What to produce -> Return every line from the items below that contains the string "dimensions", using a case-sensitive match.

Given records ->
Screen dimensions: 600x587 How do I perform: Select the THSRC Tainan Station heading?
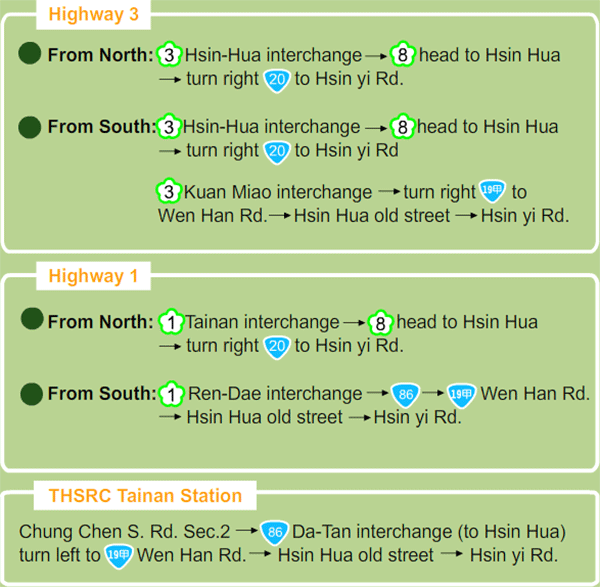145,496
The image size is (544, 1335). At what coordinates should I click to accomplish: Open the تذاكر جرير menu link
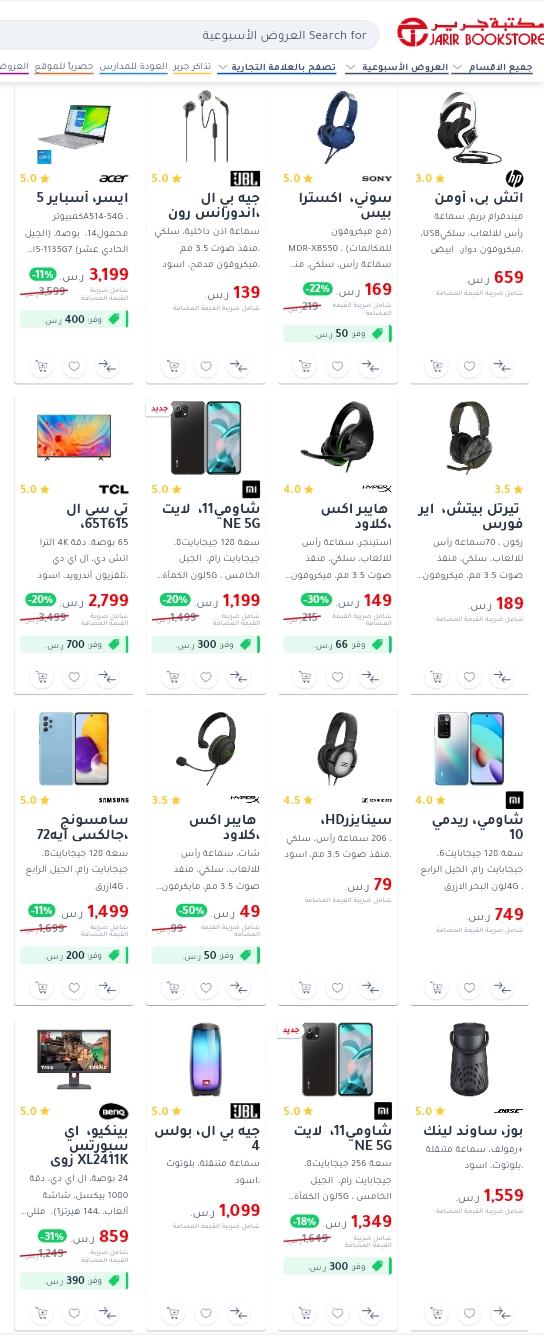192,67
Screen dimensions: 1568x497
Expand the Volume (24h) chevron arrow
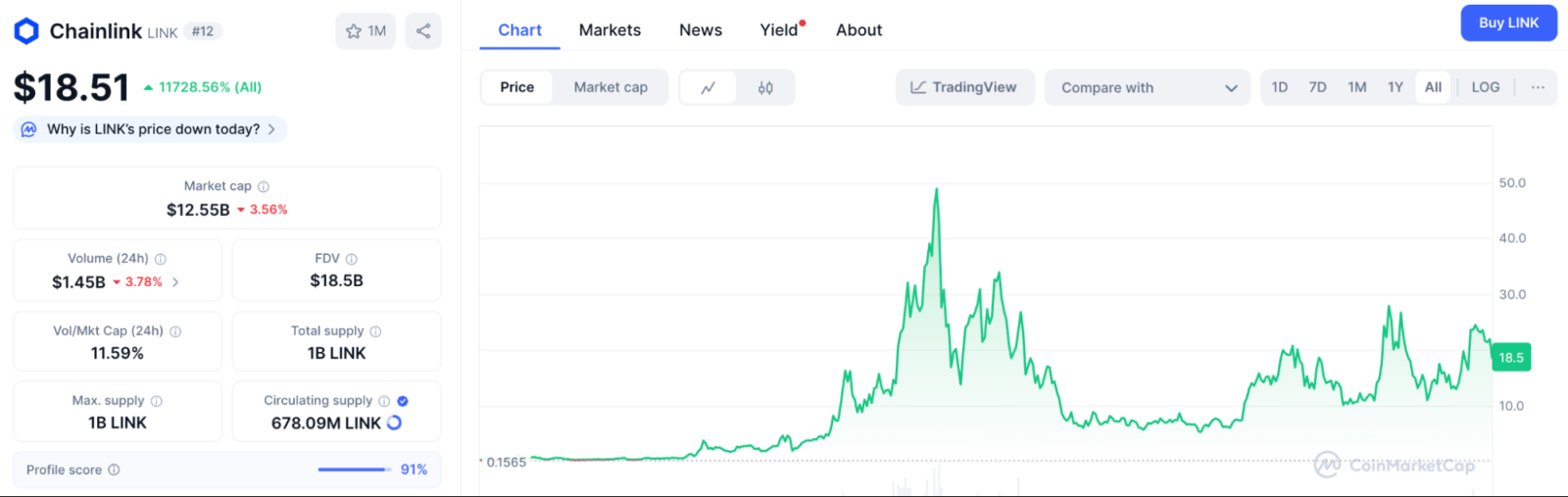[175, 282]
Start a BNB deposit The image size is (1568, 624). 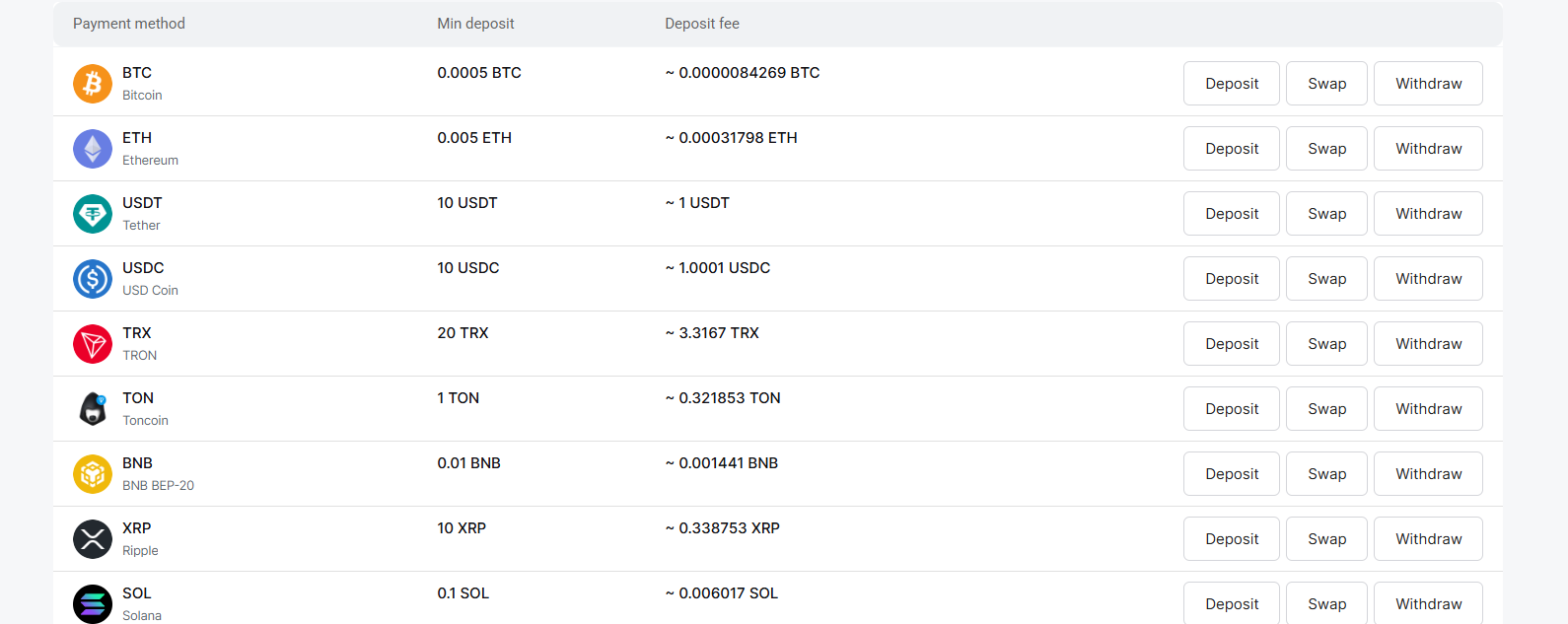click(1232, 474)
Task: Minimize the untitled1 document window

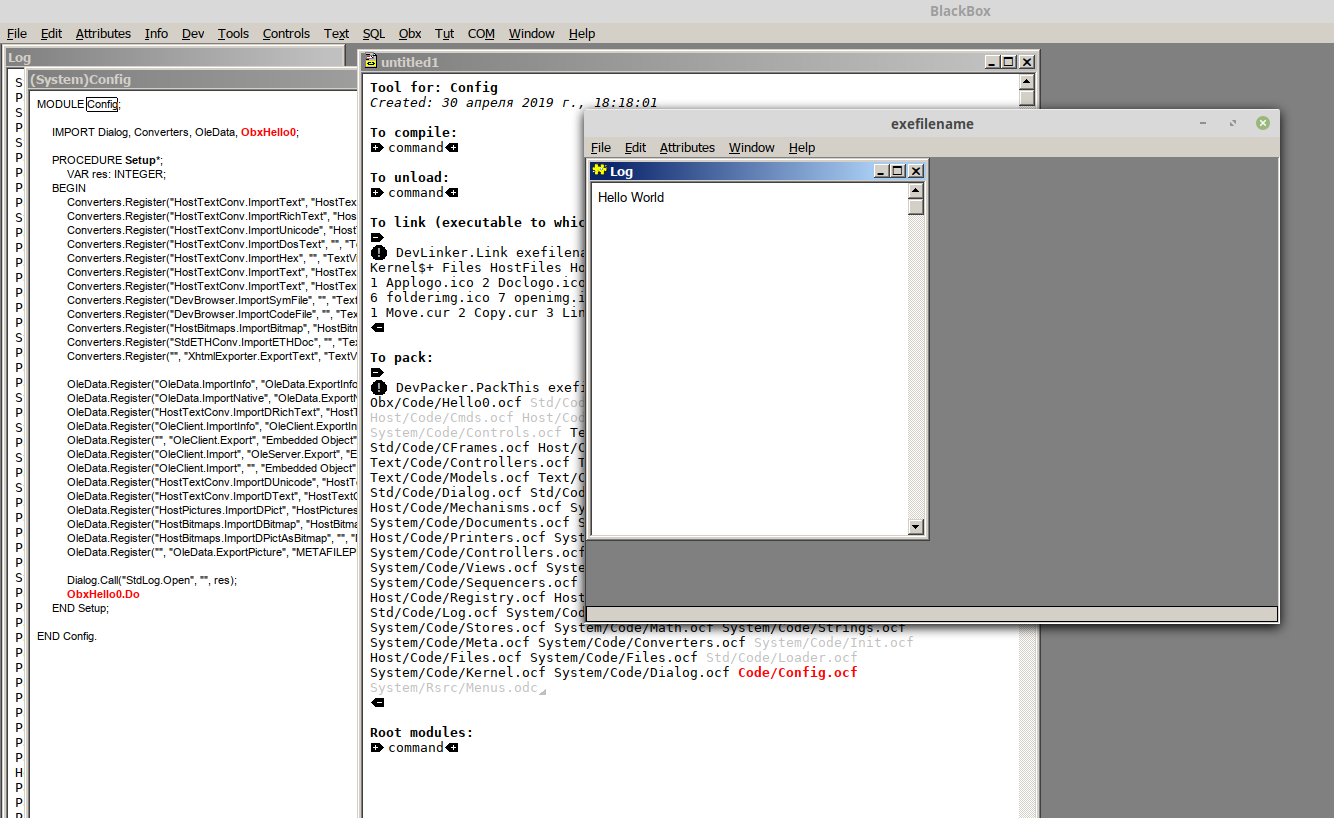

Answer to this exercise ->
Screen dimensions: 600x587 How do I perform: Select the THSRC Tainan Station heading?
Screen dimensions: 1568x497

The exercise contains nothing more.